Augustin was born in Green Bay, the third of nine children of Pierre Grignon Sr., and Domitelle Langlade Grignon. (His father also had three children by an earlier marriage.) His maternal grandfather was Métis Charles Langlade, widely considered to be the "father of Wisconsin." He ran his father's store in Green Bay with his brother, Pierre Jr., from the time of his father's death in 1795 until 1805.

In that year, at the age of 25, Augustin married Nancy McCrea, daughter of a Montreal fur trader and a Menominee woman - a relative of Chief Oshkosh. The newlyweds moved from Green Bay to property she inherited near Kaukauna. They bought more land, accumulating 1520 acres north of the rapids, and farmed and traded.
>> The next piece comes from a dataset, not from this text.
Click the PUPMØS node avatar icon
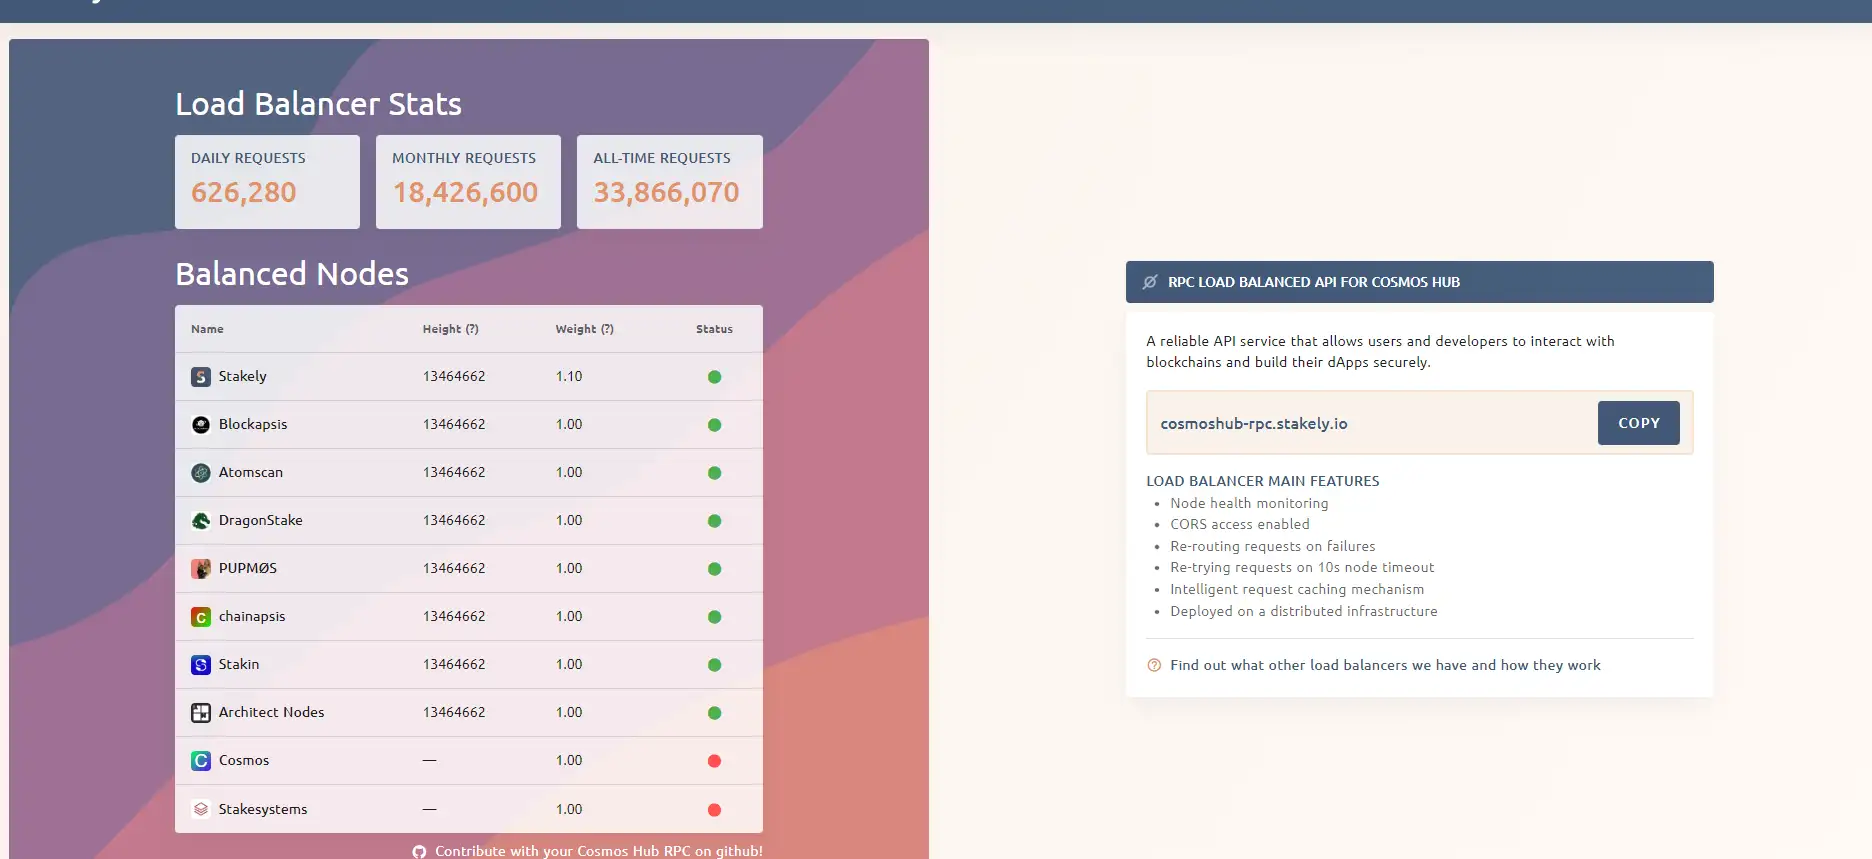 pyautogui.click(x=201, y=569)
Part of his business was hauling goods around the Kau-kau-lin rapids for voyageurs while they guided their empty canoes through the torrent. In 1821 he and his brother built a flour mill and gristmill there. Augustin and Nancy eventually had six children. He has been described as, "the principal figure on the lower Fox River; his frontier hospitality, his largesse, were remarked in numerous travel narratives. His children were trilingual, his sons official translators, Indian agents, Indian advisers."

In 1832 Augustin led a company of Menominee warriors to southern Wisconsin as part of the American expeditionary force against the Sauk and Fox (Menominee enemies) in the Black Hawk War. That same year, Augustin was granted the first private property in Columbia County, at strategic Fort Winnebago. In 1834 he transferred his Kaukauna operations to his sons and went into semi-retirement, engaging in the fur trade at Butte des Morts, where he had established a trading post in 1818 with his partner Jacques Porlier.

In 1857 Lyman Draper, then Corresponding Secretary of the Wisconsin Historical Society, interviewed 77-year-old Augustin and edited his stories into Augustin Grignon's Recollections. Draper wrote: I have taken great pains to elicit from Mr. Grignon a narrative as replete as possible, of the men, events, habits and life of the olden times. I felt that another such opportunity of securing a full account of the early settlement and early men of Eastern Wsiconsin would never again occur; a native of the country, and an intelligent descendant, as he is, of the Sieur Charles de Langlade, emphatically the Father of Wisconsin, and personally acquainted with him as well also as with Glode, Tomah and other noted Menomone chiefs; and with Reaume, Porlier, Laws and their fellow pioneers, a participant in the war of 1812, and in the Black Hawk war: with a retentive memory, in no wise disposed to exaggerate, filled with a just and discriminating knowledge of the men and events of Wisconsin for the past seventy-two years, and by tradition for the forty years preceding - such a living chronicle we may never expect to see again in Wisconsin. Very much of this information he alone possessed.... and his narrative is all the more precious, as it covers a period when there were no newspapers in Wisconsin, as there now are, to chronicle the occurrences of each passing day, no diaries kept, and but two or three casual traverlers who have left us any memorials of their observations, and those exceedingly meagre. I may over-estimate the historic value of Mr. Grignon's narrative, but I think not..."

Old Augustin died three years after Draper's timely interviews, on October 2, 1860 at Butte des Morts.

Though accounts of Augustin are positive, he remains a complicated figure. His ancestry was French-Canadian, Menominee and Ottawa, in the typical French tradition of fur traders marrying Indian nobility. Yet he was born into a Green Bay under British control and grew up under U.S. control. During the War of 1812 Grignon led a Menominee company alongside British troops which defeated U.S. troops in the Battle of Prairie du Chien, yet later he led Menominee alongside U.S. troops in the Black Hawk War. He was a fur trader through the decline of the fur trade. His portrait shows him wearing an Andrew Jackson-era waistcoat and cravat, a shelf of books at his elbow, with a tomahawk in his lap. His wife Nancy was half Menominee, and a guest at a Grignon wedding in 1824 wrote, "The bride was dressed in white muslin; on the table for supper were all kinds of wild meat - bear, deer, muskrat, raccoon, turkey, quail, pigeon, skunk and porcupine with the quills on." Yet his children attended Lawrence University and married Anglo-Americans.